O pleito muito apertado pode abrir caminho para a possibilidade de Terceiro Turno ou risco Banana Republic, uma contestação mais forte das eleições que viessem a despertar mobilizações de rua e risco às instituições. Note que, até agora, as eleições caminham de forma bastante ordeira, o que inclusive é bom sinal ao investidor estrangeiro – a pior democracia ainda é superior à melhor das autocracias; e isso está valorizado, principalmente quando olhamos outros países emergentes. Contudo, não há garantias de que será assim no caso de uma eleição muito apertada. Política é retórica e viés de confirmação – a narrativa precisaria continuar viva.
Em paralelo, o exterior é fonte de grande preocupação. A China enfrenta um grande problema imobiliário, com papo de novo default semelhante àquele da Evergrande.
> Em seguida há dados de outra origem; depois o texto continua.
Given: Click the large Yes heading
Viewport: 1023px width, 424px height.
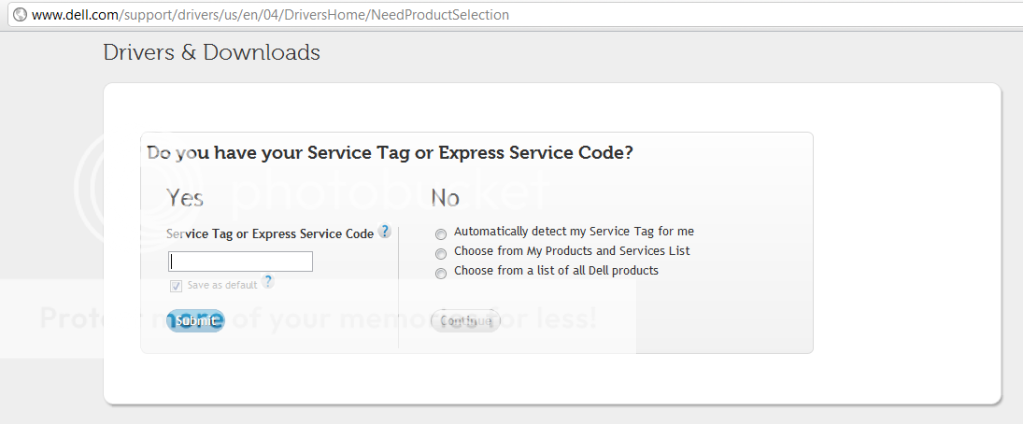Looking at the screenshot, I should pyautogui.click(x=185, y=197).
As condições financeiras em âmbito global se apertam a um ritmo alucinante e seria improvável atravessarmos essa crise sem que uma grande baleia apareça boiando por aí. O rumor é de que se trata do Credit Suisse. O boato existe há seis meses, mas está bastante alto agora. Bancos são especialmente problemáticos pelo seu componente sistêmico e pela tradicional profecia autorrealizável – o próprio rumor de quebra dispara a corrida bancária que o empurra do precipício.
Mais do que nunca, estamos long (comprados) em Bolsa brasileira e short (vendidos) em S&P 500. Estudamos aumentar a exposição short lá fora. Dedo no gatilho.